Health problems, including an emotional or psychological disorder, can constitute a necessitous and compelling reason to terminate employment. Genetin v. UCBR, 499 Pa. 125, 451 A.2d 1353 (1982); Beattie v. UCBR, 500 A.2d 496 (Pa. Cmwlth. 1985). To establish a necessitous and compelling health reason for leaving employment, the claimant must: (1) present competent evidence of an adequate health reason justifying termination of employment; (2) have informed the employer of the health problems; and (3) be able and available to perform work which is not inimical to his or her health, if a reasonable accommodation is made by the employer. Ridley Sch. Dist. v. UCBR, 637 A.2d 749 (Pa. Cmwlth. 1994). The claimant, who has failed to meet any of these requirements, is ineligible for benefits. Ruckstuhl v. UCBR, 426 A.2d 719 (Pa. Cmwlth. 1981).

A necessitous and compelling health reason can be established by any competent medical or non-medical evidence. Cent. Data Ctr. v. UCBR, 458 A.2d 335 (Pa. Cmwlth. 1983). Claimant presented the evidence that she suffered from depression and anxiety. Claimant admitted, however, that she did not "tell …Employer that [she was] leaving because of health reasons." She was also required to demonstrate that she was able to work and available for suitable work, because the Law is not intended to provide health and disability benefits for ill employees. Section 401(d)(1) of the Law, 43 P.S. § 801(d)(1); Genetin. She was on a medical leave and was receiving disability benefits when she left her employment. Her treating physician did not release her to return to work because her condition prevented her from working in any kind of position with or without restrictions. Hence, Claimant failed to establish that she was able to work and available for suitable work.

The opinion, though not reported, may be cited "for its persuasive value, but not as binding precedent." 210 Pa. Code § 67.55. Citing Judicial Opinions.

wages - FLSA - overtime - condit. class certified

Titchenell v.
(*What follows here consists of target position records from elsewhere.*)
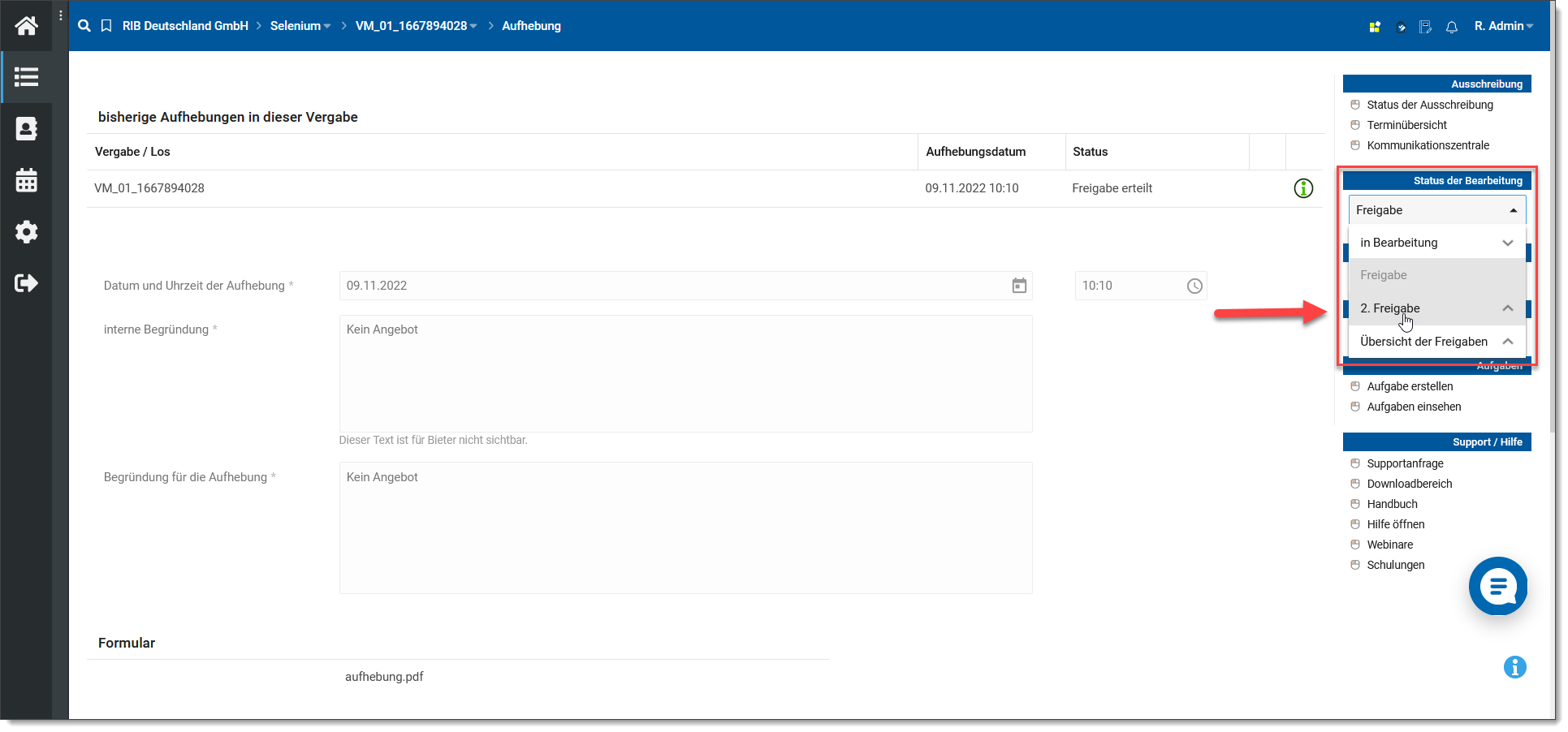Screen dimensions: 1568x732
Task: Expand the Selenium breadcrumb dropdown
Action: [300, 26]
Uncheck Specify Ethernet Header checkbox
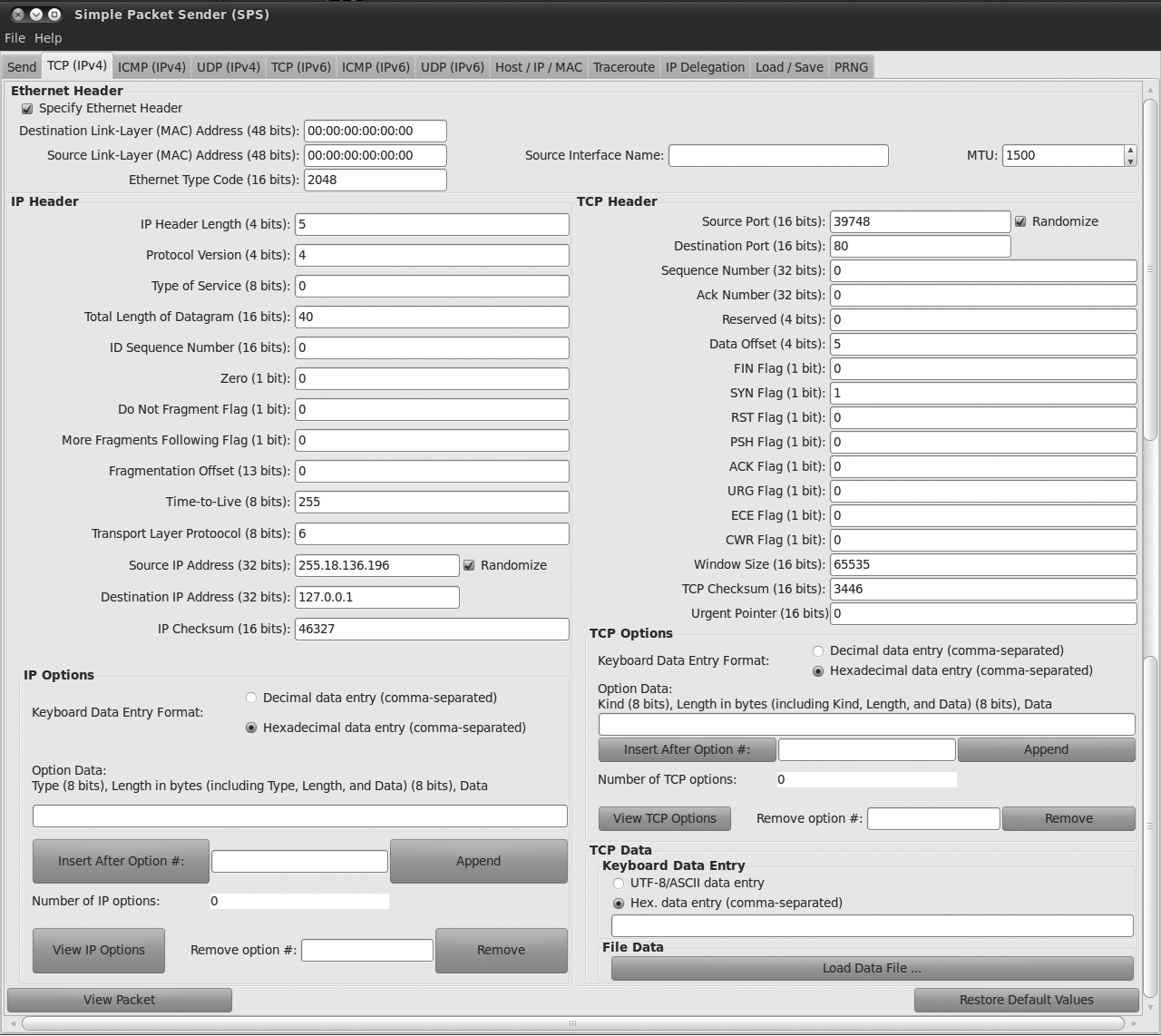The image size is (1161, 1036). [27, 109]
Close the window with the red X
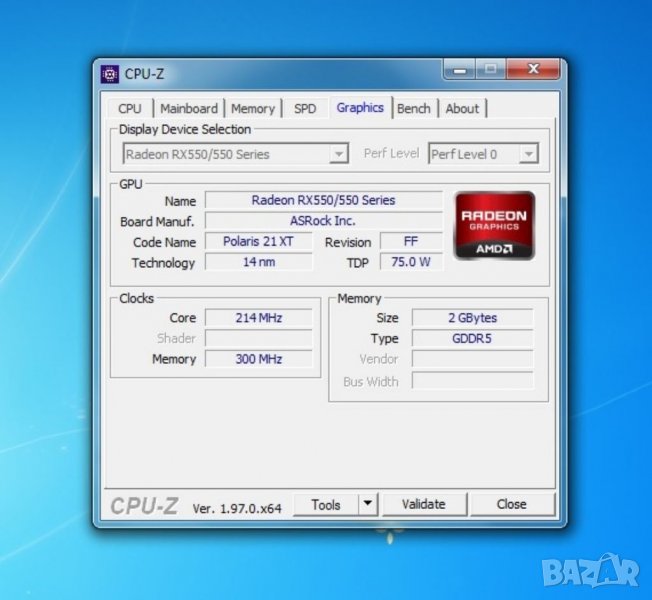The width and height of the screenshot is (652, 600). tap(532, 70)
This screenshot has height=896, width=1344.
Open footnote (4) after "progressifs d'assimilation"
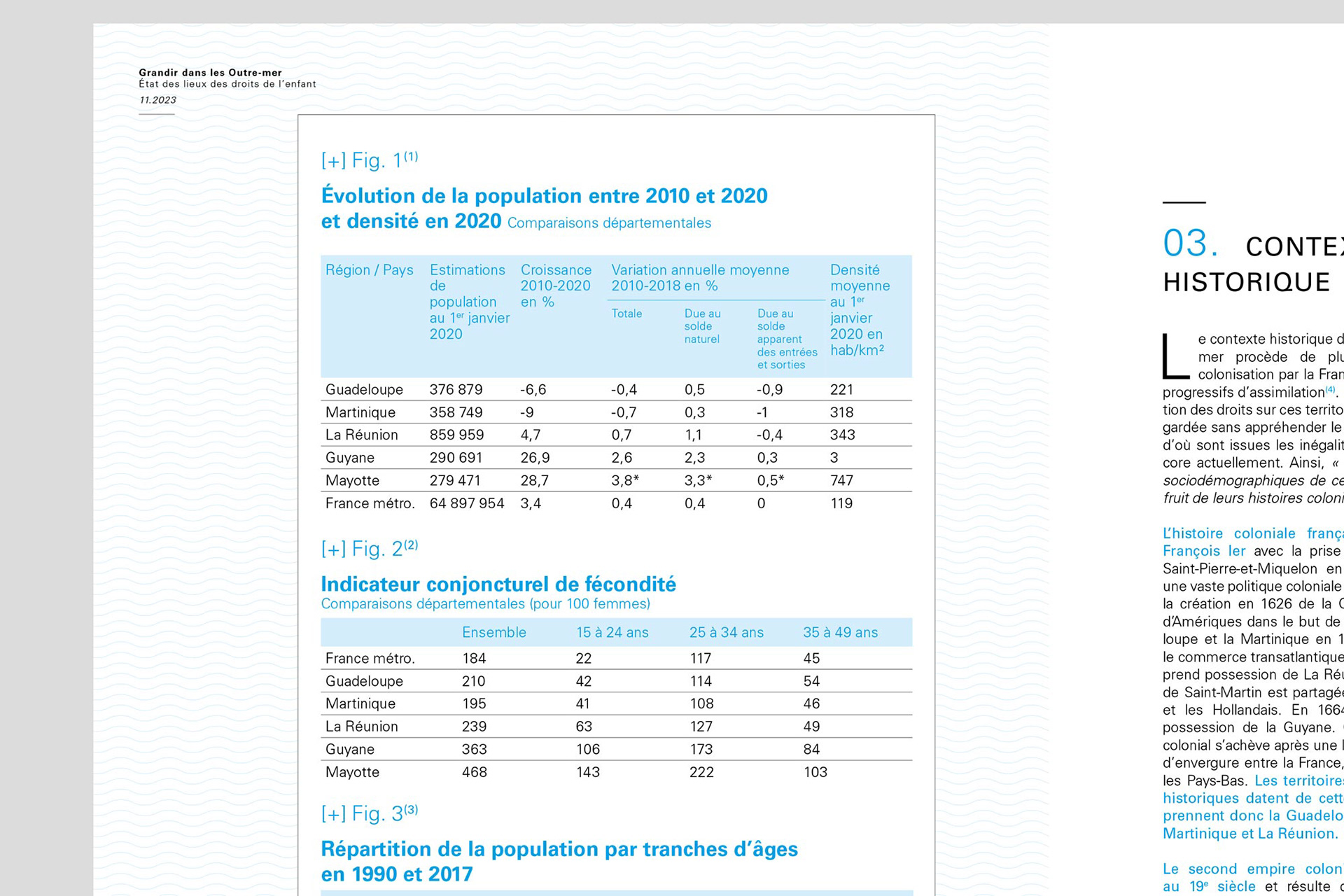tap(1331, 389)
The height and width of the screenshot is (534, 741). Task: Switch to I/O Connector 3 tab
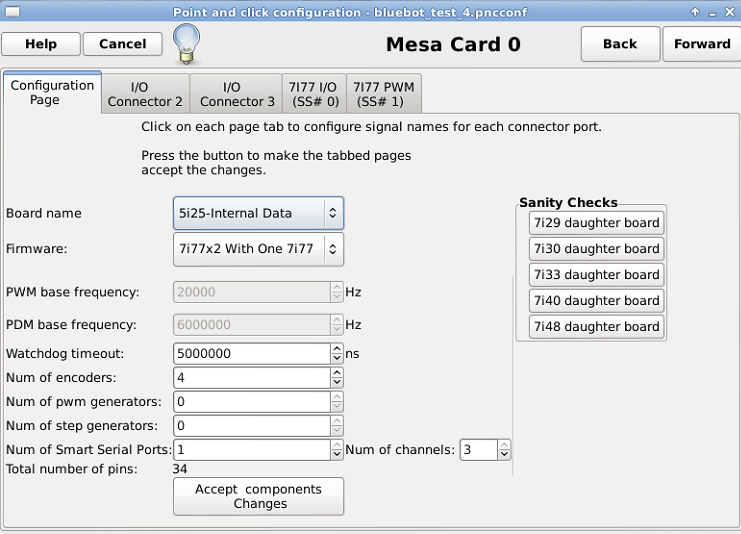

Apria Health Care - ED Pa. - Nov. 8, 2011

Plaintiff Connie Titchenell filed this action against her former employer, defendant Apria Healthcare, Inc. (“Apria”), alleging that defendant violated the Fair Labor Standards Act (“FLSA”), 29 U.S.C. § 201 et seq.
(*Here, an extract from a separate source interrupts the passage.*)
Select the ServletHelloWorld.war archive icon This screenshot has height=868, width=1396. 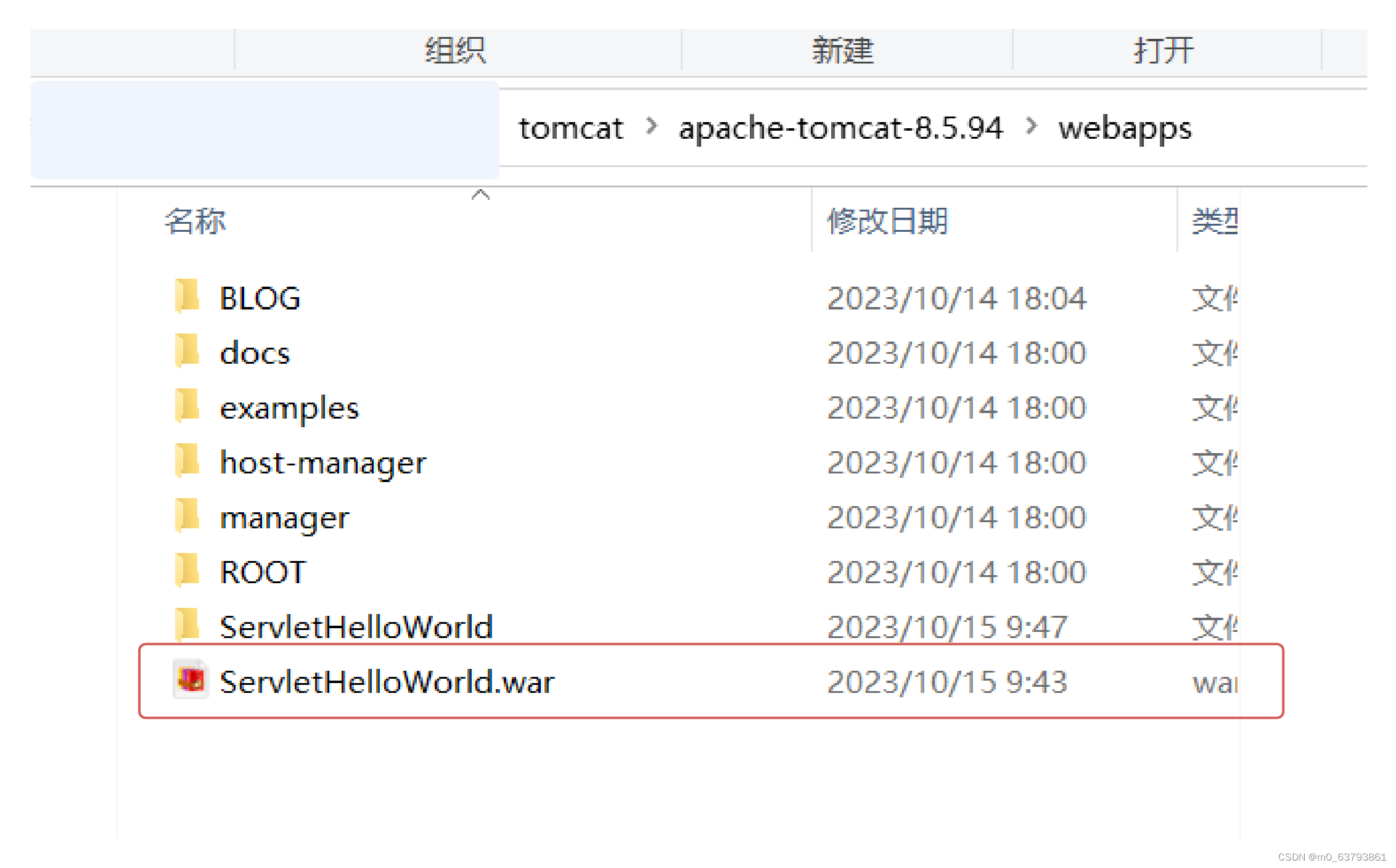click(190, 680)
She contends that, as a Customer Service Specialist, she worked ten to fifteen hours per week “off the clock” without compensation to meet defendant’s productivity demands. According to plaintiff, defendant had a company-wide policy or pattern of requiring Customer Service Specialists to work in excess of forty hours per week without overtime pay.

Presently before the Court is Plaintiff’s Amended Motion for Conditional Certification of Collective Class and to Facilitate Notice Pursuant to 29 U.S.C. § 216(b) For the reasons stated below, the Court grants plaintiff’s motion.